▶ **Work required**: Working through the data below, reproduce word for word the line with "This screenshot has height=645, width=828." and every line after it, both ends included, and omit the pictures.

Screenshot grounding data:
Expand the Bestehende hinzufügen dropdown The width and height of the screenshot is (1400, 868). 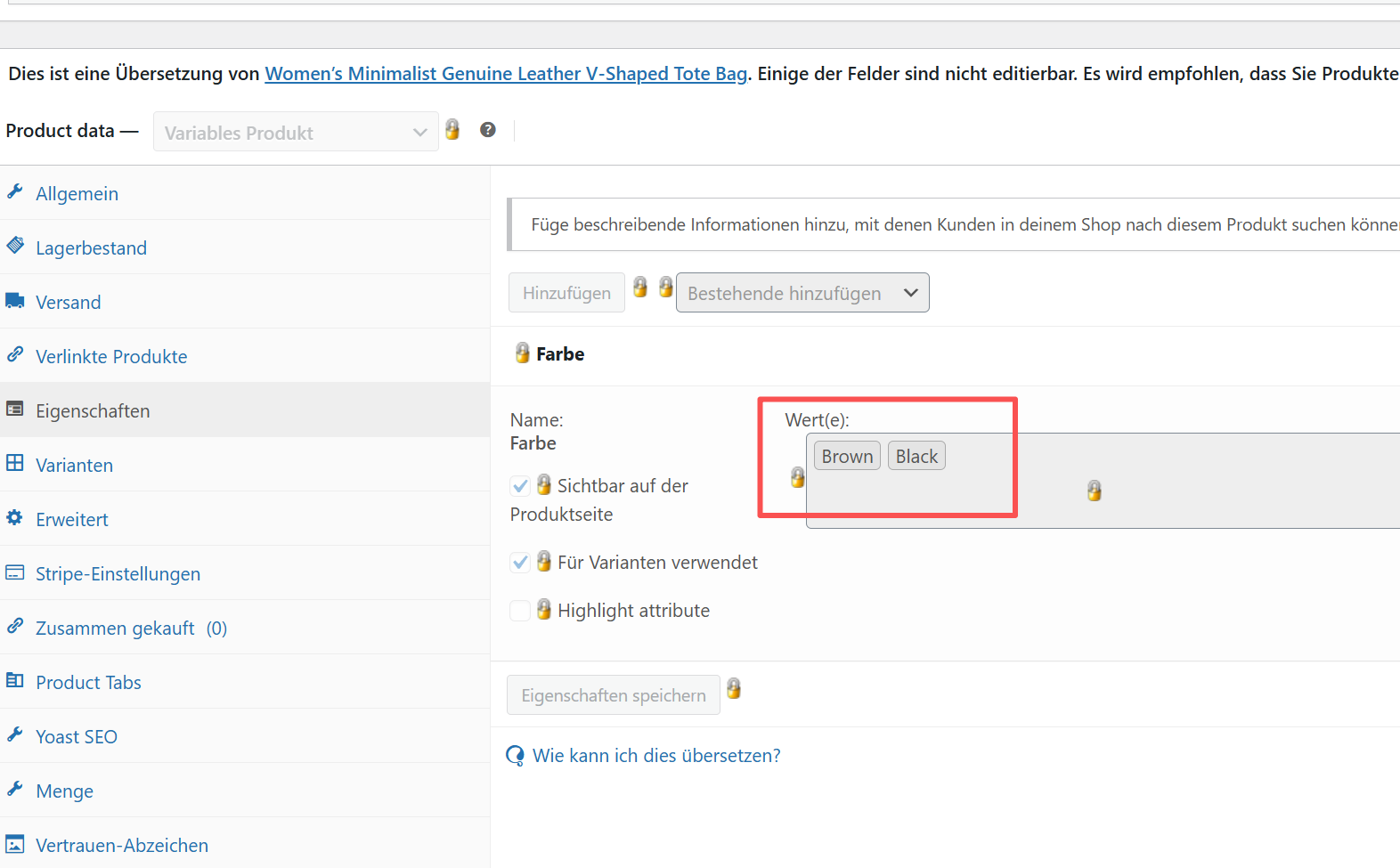[802, 293]
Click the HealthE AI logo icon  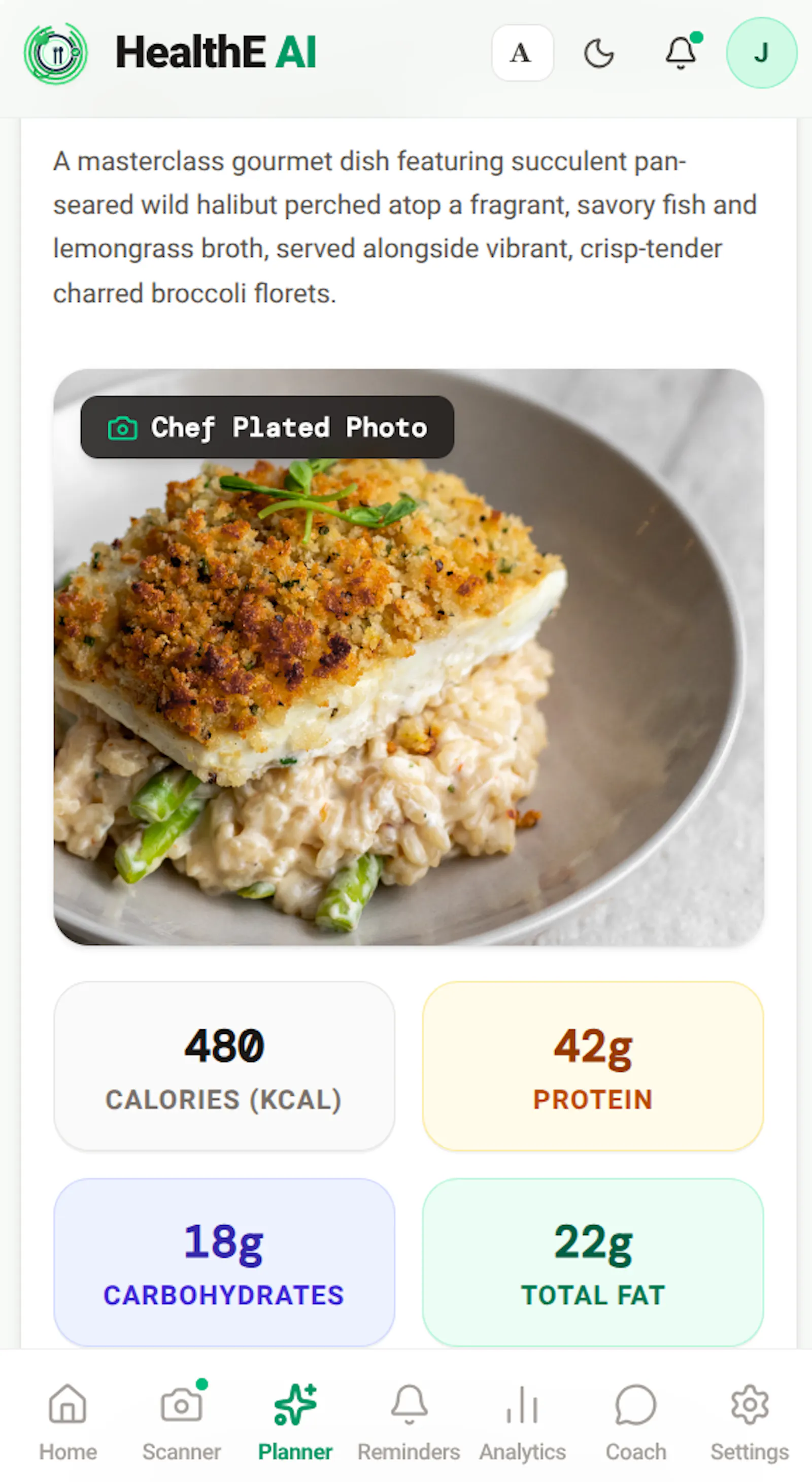click(x=56, y=53)
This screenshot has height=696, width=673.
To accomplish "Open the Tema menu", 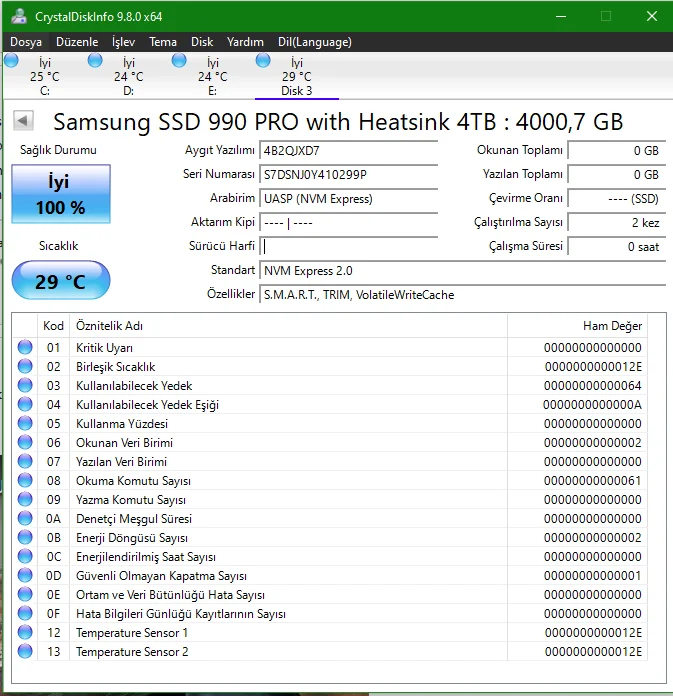I will pyautogui.click(x=163, y=42).
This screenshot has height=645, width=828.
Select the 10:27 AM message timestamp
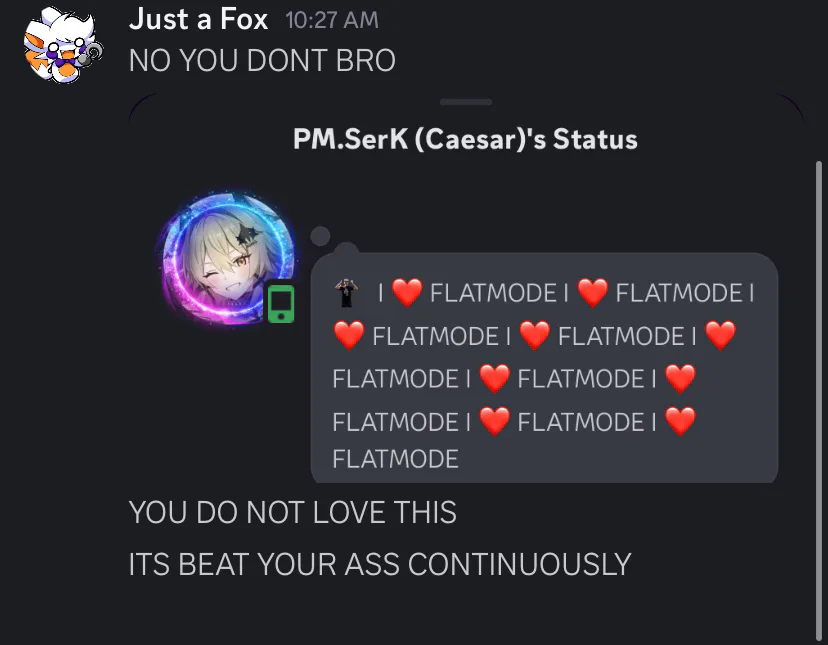coord(332,21)
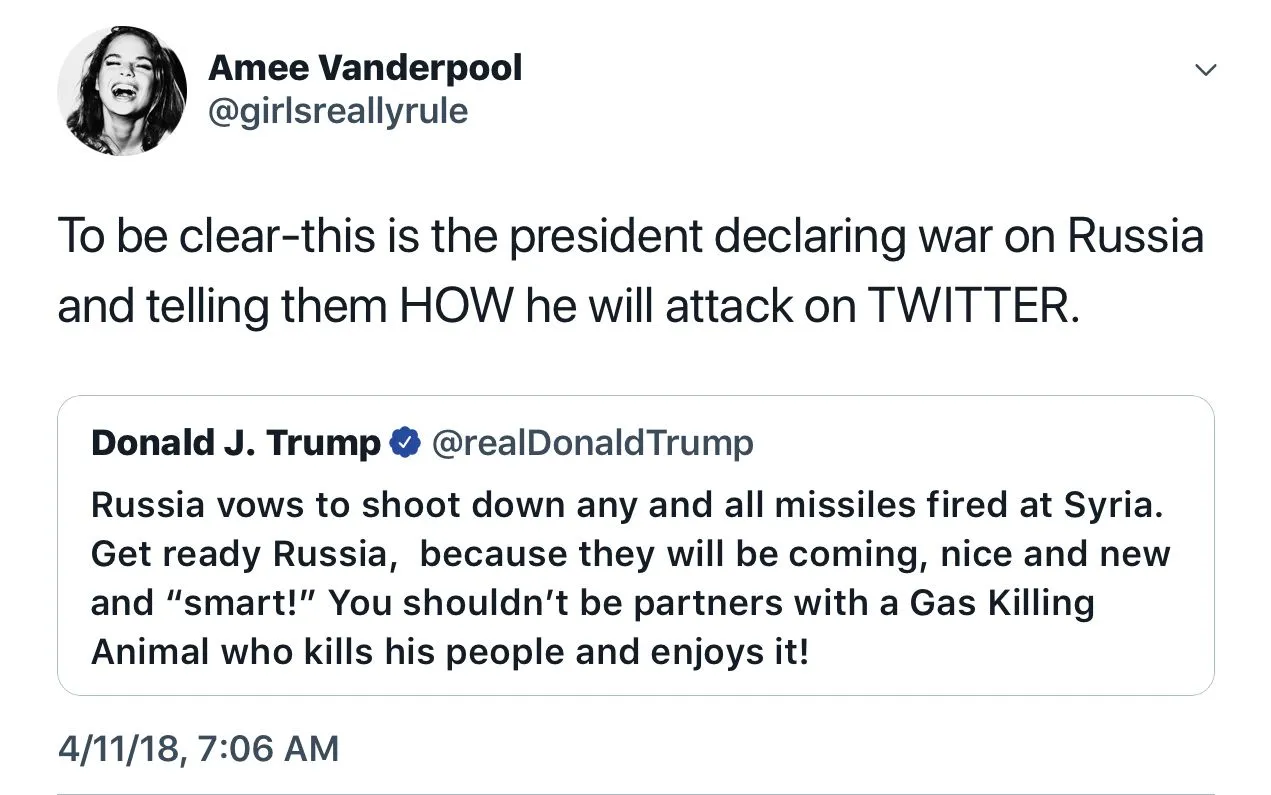The width and height of the screenshot is (1271, 795).
Task: Open the @realDonaldTrump handle
Action: click(x=592, y=442)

▶ **Exercise answer**:
This screenshot has height=645, width=828.
Select the 10:27 AM message timestamp
coord(332,21)
The width and height of the screenshot is (1271, 795).
Task: Open the @realDonaldTrump handle
Action: click(x=592, y=442)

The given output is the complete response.